> **What to work on**:
In the data that follows, each entry is to be restated exactly.

[[ Task data, beginning ]]

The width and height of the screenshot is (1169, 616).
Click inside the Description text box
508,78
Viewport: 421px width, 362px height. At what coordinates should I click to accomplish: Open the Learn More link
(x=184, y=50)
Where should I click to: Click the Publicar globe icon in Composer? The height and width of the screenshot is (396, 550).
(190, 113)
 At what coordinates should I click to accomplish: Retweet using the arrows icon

[[ Task data, end ]]

> **Written answer**:
The width and height of the screenshot is (1169, 616).
Click inside the Description text box
508,78
Viewport: 421px width, 362px height. At what coordinates should I click to accomplish: Open the Learn More link
(x=184, y=50)
Where should I click to: Click the Publicar globe icon in Composer? The height and width of the screenshot is (396, 550).
(190, 113)
 At what coordinates should I click to accomplish: Retweet using the arrows icon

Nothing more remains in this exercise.